Beschreibung der Aufgabe ▸
Fassen Sie den Forumsthread darüber, dass Eclipse nicht mehr startet, in zwei Sätzen zusammen.

# Eclipse startet nicht mehr



## OSchriever (24. Nov 2019)

Hi,
ich habe folgendes Problem:
Ich habe JDK 11 installiert und in Eclipse die Erstellungspfade neu gesetzt, dann habe ich die alte JDK runter geschmissen und das JRE1.8 auch deinstalliert(weil ich der Meinung war, man braucht das jetzt nicht mehr wenn man JDK11 installiert hat, das wurde mir so vermittelt) 
Dann konnte ich Eclipse nicht mehr starten, daraufhin habe ich JAVA wieder heruntergeladen (JAVA 8 Update 231 (Build 1.8.0_231-b11)) um es dann zu versuchen, dann kam der Exit Code 13 (siehe Bild).
Daraufhin habe ich mir von Chip die jre 10.0.2 heruntergeladen und installiert. Damit funktioniert es. Aber in der Info der Java Version steht, dass ein Update installiert werden muss. Wenn ich das mache, lässt sich eclipse wieder nicht starten und es kommt die Fehlermeldung...
Ich weiß nicht weiter... Vielleicht bin ich mit den ganzen Versionen aus Unwissenheit einfach durcheinander gekommen...

LG Olli


----------



## kneitzel (24. Nov 2019)

Also das scheint daran zu liegen, dass Du zwischen 32 und 64 Bit Java Version gewechselt bist. Zumindest ist das eine Erläuterung, wie man die im Netz finden kann, z.B. unter https://www.eclipse.org/forums/index.php/t/198527/.

Dem Bildschirmfoto kann man entnehmen, dass Du ein 32Bit Java auf einem 64Bit Windows System genutzt hast. Und Dein Eclipse dürfte 64Bit sein (32Bit Pakete habe ich auf Anhieb auch nicht mehr gefunden - werden die noch bereit gestellt?).

Was hat denn mit dem JDK 11 nicht geklappt? Das sollte eigentlich auch funktionieren.


----------



## OSchriever (24. Nov 2019)

JDK 11 hat geklappt. Das ist nicht das Problem. Hast du einen Link für mich, welche Version ich herunterladen muss?
LG


----------



## kneitzel (24. Nov 2019)

Wenn eclipse mit dem jdk11 nicht startet: was ist da das Problem?

Eclipse Downloads finden sich unter https://www.eclipse.org/downloads/


----------



## OSchriever (24. Nov 2019)

Die Fehlermeldung habe ich mal als Bild angefügt.


----------



## kneitzel (24. Nov 2019)

Das sieht dann nur danach aus, dass bei der JDK Installation der Pfad nicht gesetzt wurde. Also mal den Pfad anpassen und erneut probieren.


----------



## OSchriever (24. Nov 2019)

Das habe ich jetzt gemacht, WEclipse versucht zu starten(zumindest sieht man das Eclipse-Startbild) und dann kommt wieder eine Fehlermeldung. Habe ich als Bild angefügt.

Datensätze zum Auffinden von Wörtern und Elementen
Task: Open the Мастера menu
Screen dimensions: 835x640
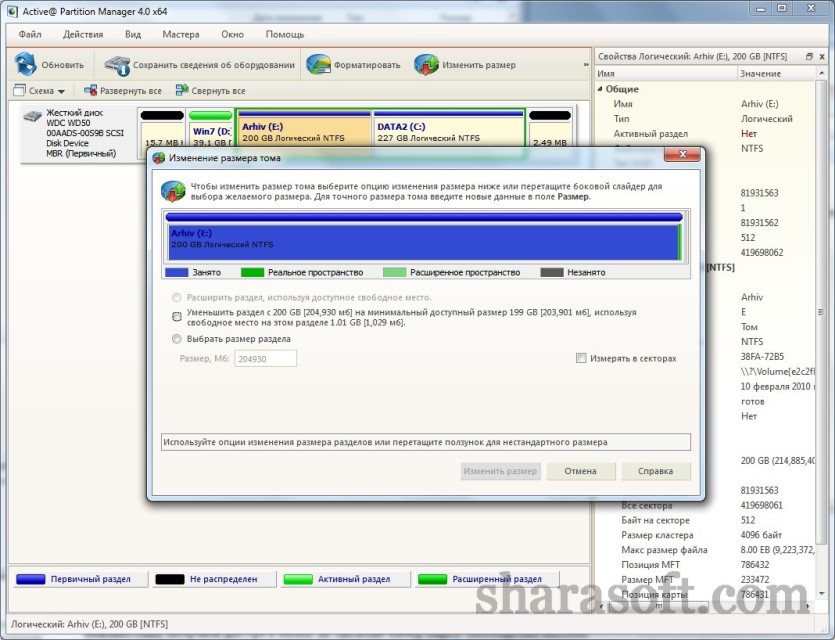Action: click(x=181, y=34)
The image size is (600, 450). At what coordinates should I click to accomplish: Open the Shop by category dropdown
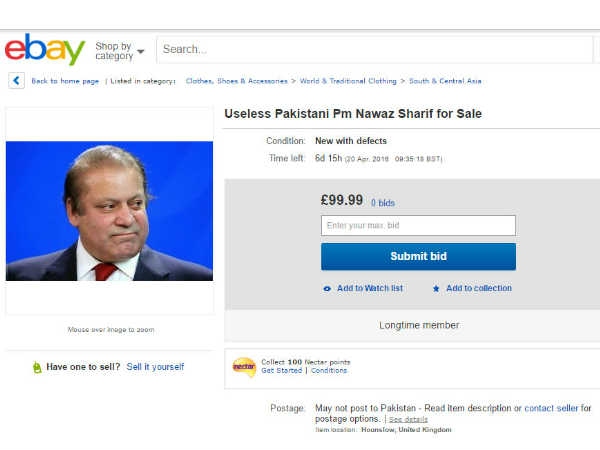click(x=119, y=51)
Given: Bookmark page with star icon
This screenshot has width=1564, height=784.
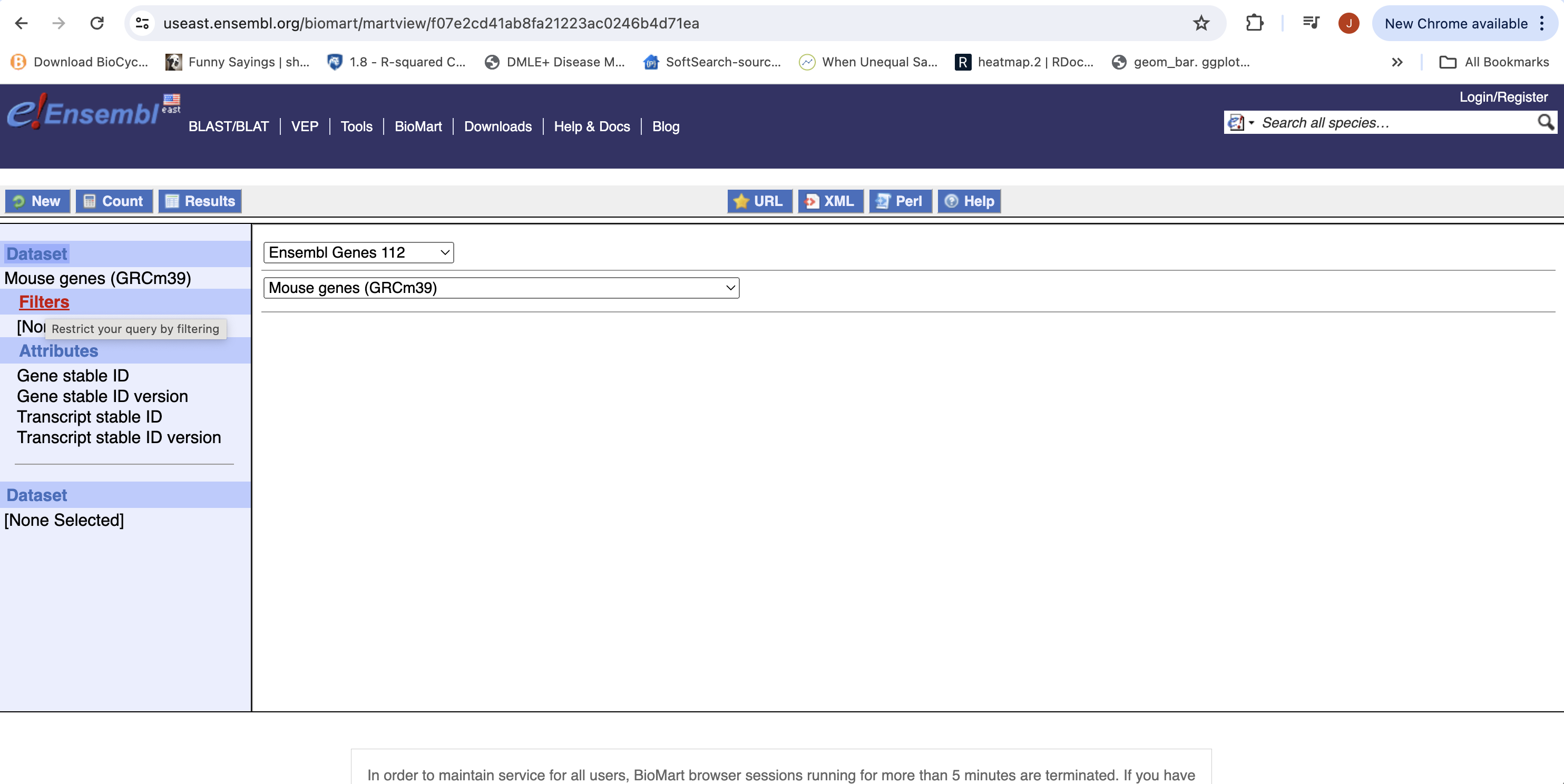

Ergebnis der Aufgabe ▸
Nach der Installation von JDK 11 und dem Entfernen des alten JDK und von JRE 1.8 ließ sich Eclipse nicht mehr starten, mit Java 8 Update 231 kam Exit Code 13, und mit JRE 10.0.2 lief es nur, bis ein Update installiert wurde. In den Antworten werden ein Wechsel zwischen 32- und 64-Bit-Java sowie ein bei der JDK-Installation nicht gesetzter Pfad als Ursachen genannt, doch auch nach dem Anpassen des Pfads erscheint beim Start wieder eine Fehlermeldung.